** DATA SHOWN **
══════
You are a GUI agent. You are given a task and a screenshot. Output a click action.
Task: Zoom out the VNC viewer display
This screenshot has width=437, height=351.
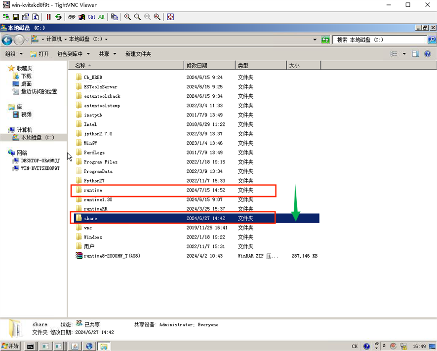click(x=137, y=17)
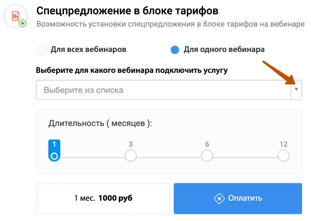Click the 'Спецпредложение в блоке тарифов' heading
The image size is (311, 221).
[127, 11]
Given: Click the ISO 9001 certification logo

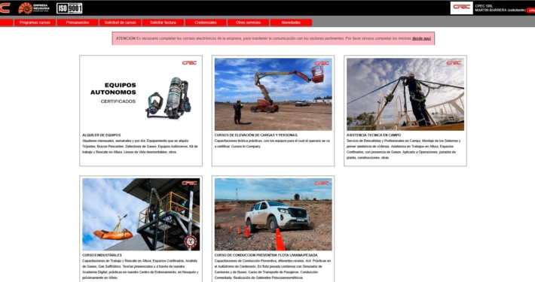Looking at the screenshot, I should click(69, 8).

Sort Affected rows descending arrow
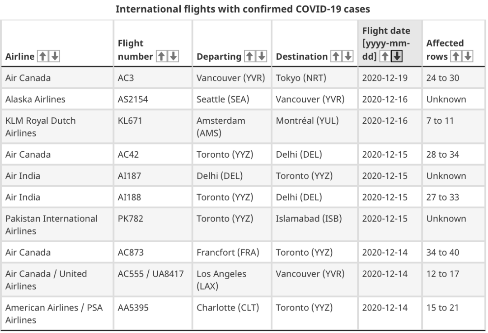tap(468, 56)
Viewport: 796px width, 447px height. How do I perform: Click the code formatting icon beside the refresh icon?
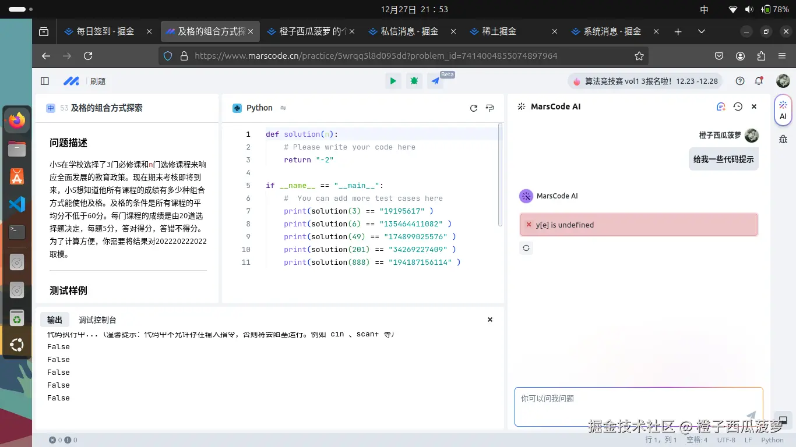[489, 108]
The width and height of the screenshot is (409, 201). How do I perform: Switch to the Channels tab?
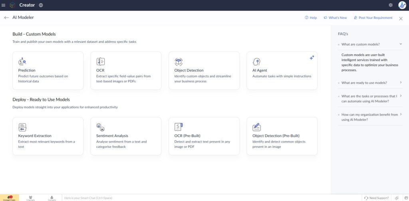click(x=31, y=198)
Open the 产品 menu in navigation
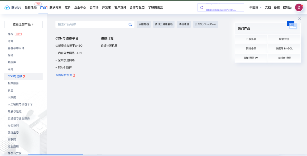307x156 pixels. click(43, 7)
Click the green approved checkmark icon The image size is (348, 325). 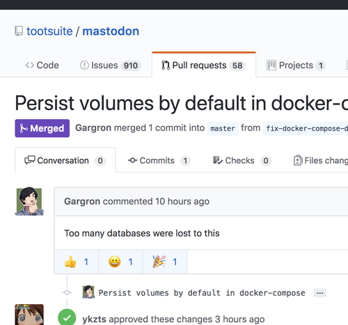tap(67, 317)
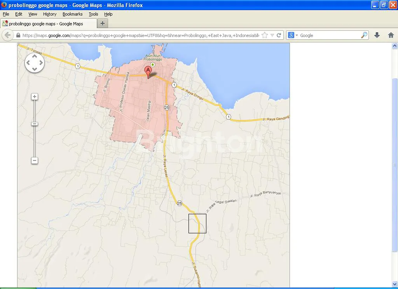
Task: Open the search engine selector dropdown
Action: point(293,35)
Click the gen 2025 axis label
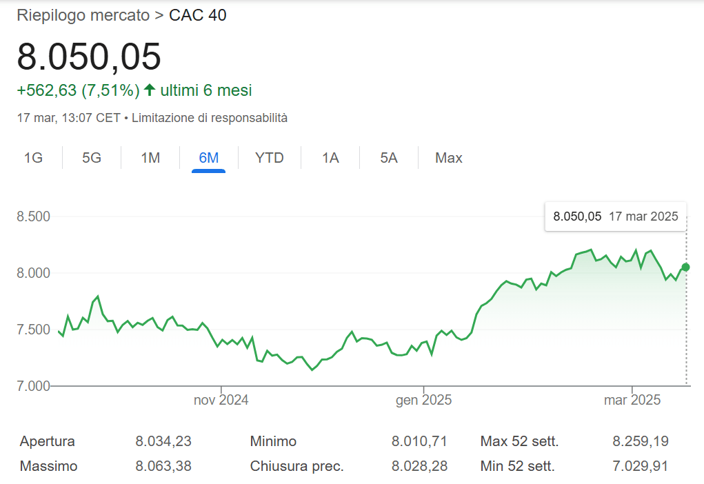 pos(423,399)
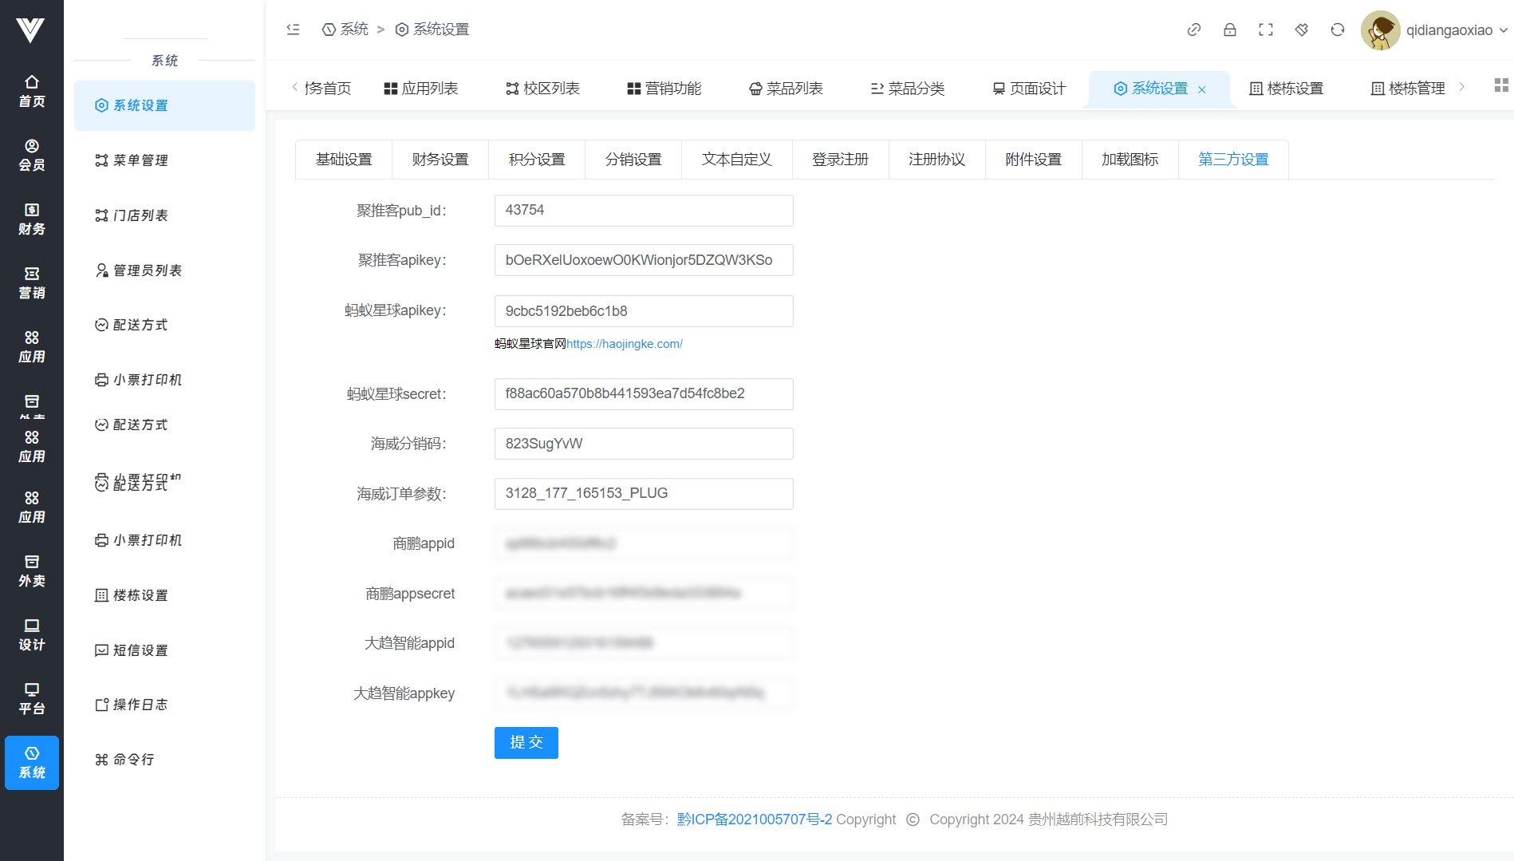Click the 聚推客pub_id input field
This screenshot has width=1514, height=861.
tap(643, 211)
══════
** EXERCISE DETAILS **
If a line falls between the first line of the entries and the line containing "Task: Zoom out the VNC viewer display", or is one of those two, restate it word for word; leave all other lines out.

** EXERCISE OUTPUT **
You are a GUI agent. You are given a task and a screenshot. Output a click action.
Task: Zoom out the VNC viewer display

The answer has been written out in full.